A new study finds even more women who died because of abortion bans.

This story originally appeared on Jill.substack.com, a newsletter from journalist, lawyer and author Jill Filipovic.
One woman had an ectopic pregnancy, but because doctors in her antiabortion state were unclear on the law, they delayed the simple treatment that would have been immediately on offer in any blue state; she went into hemorrhagic shock and died. Another patient had a congenital heart defect that pregnancy was exacerbating; instead of offering an abortion, doctors tried to get her to 22 weeks of pregnancy, at which point she was given a C-section to save the baby, while she ended up on a ventilator in the ICU. A third had seven children and was not given the option to terminate when she became pregnant again; she died during delivery, and her children are now orphaned.

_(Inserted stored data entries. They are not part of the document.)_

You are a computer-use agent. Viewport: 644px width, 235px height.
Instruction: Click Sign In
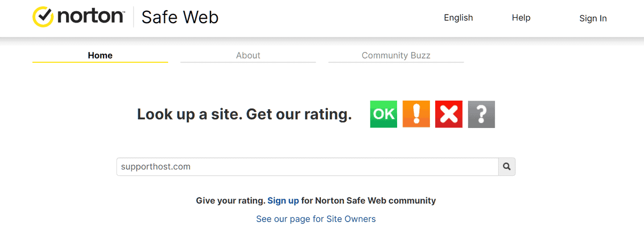pos(592,18)
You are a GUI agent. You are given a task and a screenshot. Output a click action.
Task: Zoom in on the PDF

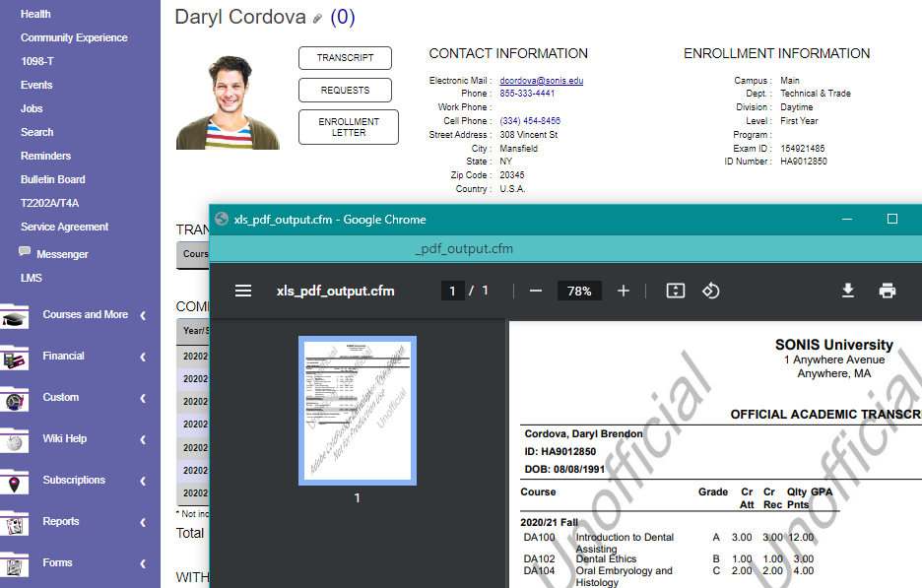coord(622,291)
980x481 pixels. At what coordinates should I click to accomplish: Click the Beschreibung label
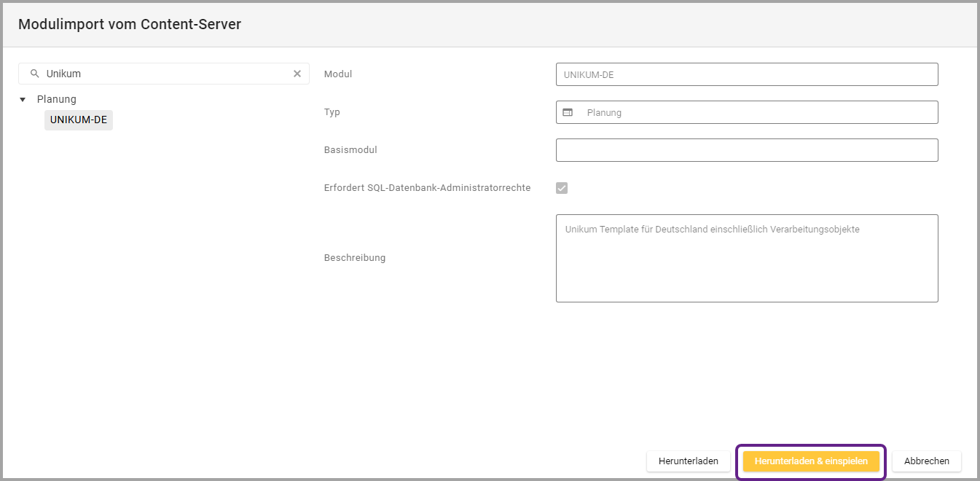pyautogui.click(x=354, y=258)
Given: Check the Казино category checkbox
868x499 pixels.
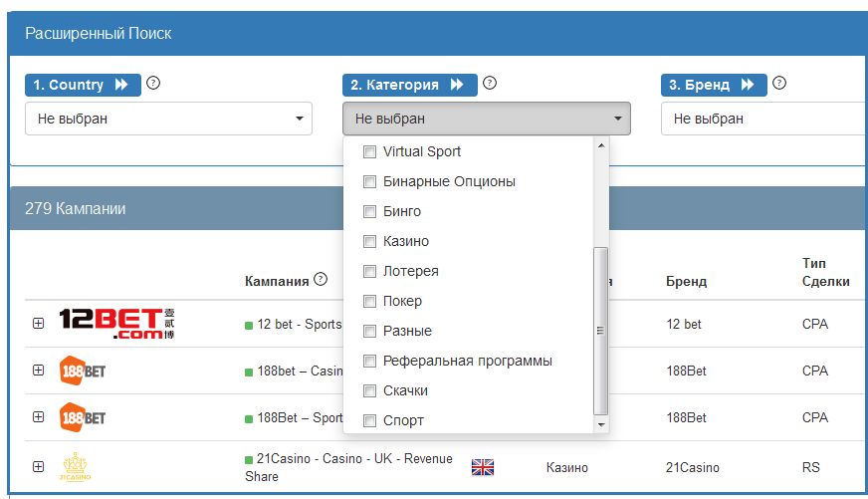Looking at the screenshot, I should click(369, 241).
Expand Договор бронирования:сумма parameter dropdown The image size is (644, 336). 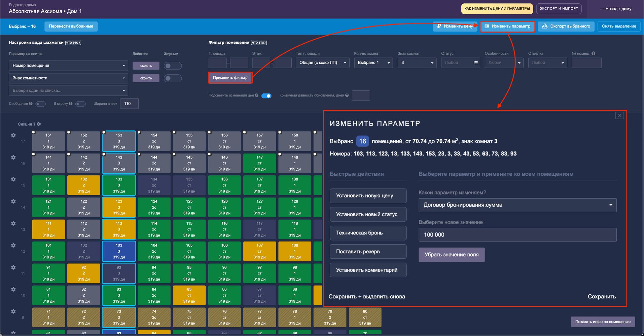517,205
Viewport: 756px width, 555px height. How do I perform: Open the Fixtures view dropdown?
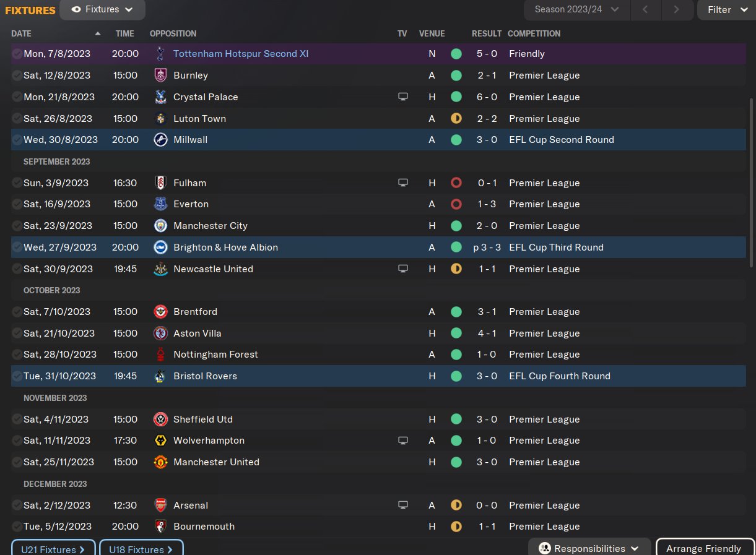(x=103, y=10)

These are stories of women in “pro-life” America, told under cover of anonymity to researcher Katrina Hauschildt and her team at the Johns Hopkins School of Medicine. They interviewed doctors practicing in Texas, Mississippi, Georgia, Indiana, Idaho and other states that largely ban abortion. To be clear, this study is far from exhaustive; it is simply a snapshot. The interviewees were pulmonary and critical care medicine physicians. They described what they personally saw—there are almost surely many, many more cases that researchers and journalists haven’t heard about, and many, many more women whose lives have been shortened or ended because they weren’t offered safe abortions when they needed them.

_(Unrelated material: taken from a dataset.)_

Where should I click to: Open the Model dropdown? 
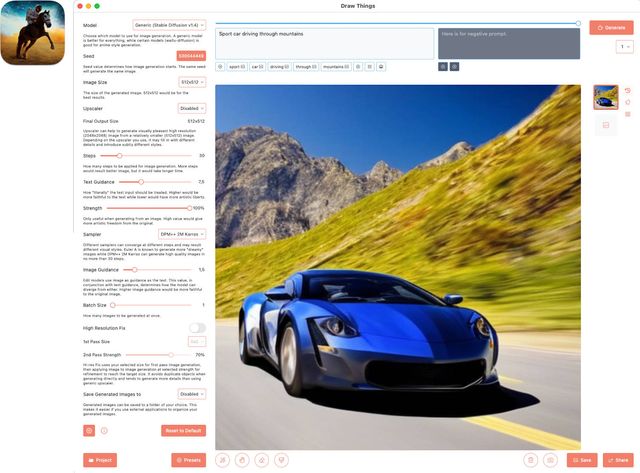169,24
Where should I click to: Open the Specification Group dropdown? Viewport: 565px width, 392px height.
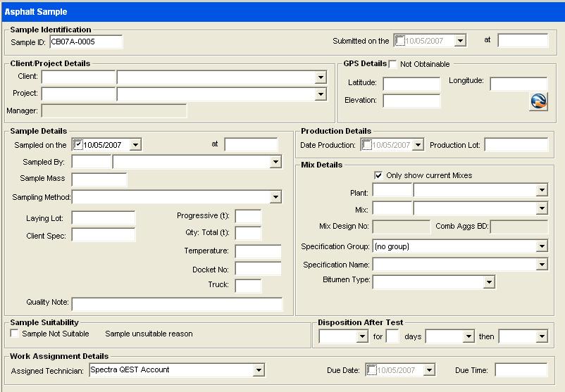[541, 246]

Before the Supreme Court overturned Roe v. Wade and allowed Republican legislators to ban abortion in most of the states they control, the public narrative around abortion bans was simple: Make abortion illegal, and you get dangerous illegal abortions. And that remains true. But what much of the public didn’t seem to understand is that if you make abortion illegal, you get more dangerous pregnancies. It was easy, I think, to not worry so much about dangerous illegal abortions if you could tell yourself that you’d never have an illegal abortion, and neither would the women you care about (whether that’s true or not is a separate question). It’s a lot more complicated to realize that abortions are routinely life-saving and health-preserving; that if you are a person capable of becoming pregnant, or if you are a person who loves anyone who is capable of becoming pregnant, then you should see legal abortion as a life-saving necessity.
We don’t know how many have lost organs or have lost their fertility or lost years of their lives. We don’t know because the states that ban abortion very intentionally don’t ask these questions or keep track of these horrors.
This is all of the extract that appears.